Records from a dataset
╭──

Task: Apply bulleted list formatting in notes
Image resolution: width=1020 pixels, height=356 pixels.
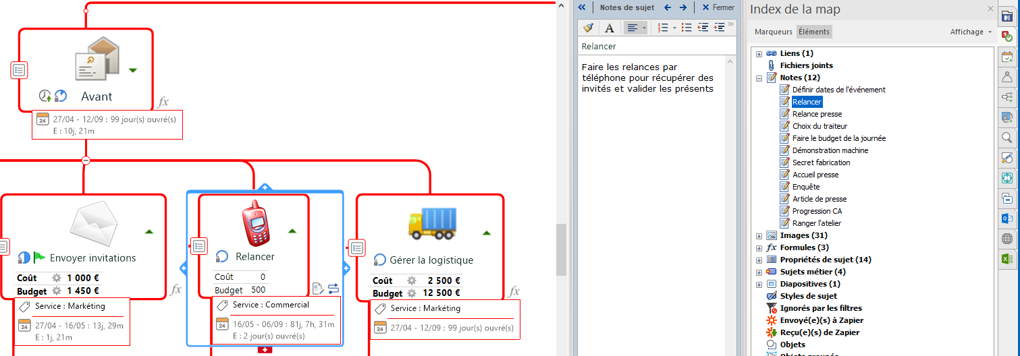Action: click(687, 28)

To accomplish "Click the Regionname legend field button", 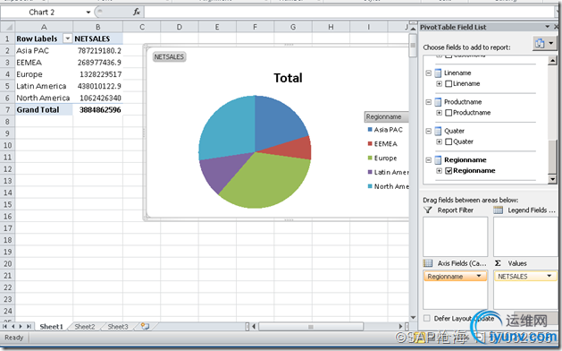I will (386, 116).
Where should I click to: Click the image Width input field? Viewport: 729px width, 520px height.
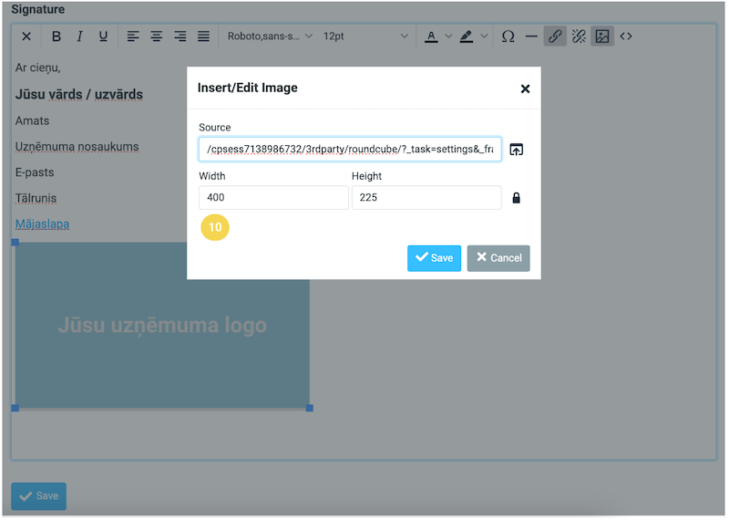[x=273, y=198]
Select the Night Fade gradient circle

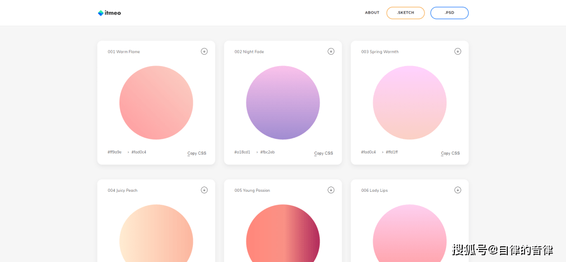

╰──

### HOW TO COMPLETE THIS TASK
Take the line that contains "Where should I" and every line after it down to the last line of the entries above, and output them exactly, with nothing else and no pictures.

### RESULT FOR THIS TASK
Where should I click to: Click the image Width input field? Viewport: 729px width, 520px height.
[x=273, y=198]
Select the Night Fade gradient circle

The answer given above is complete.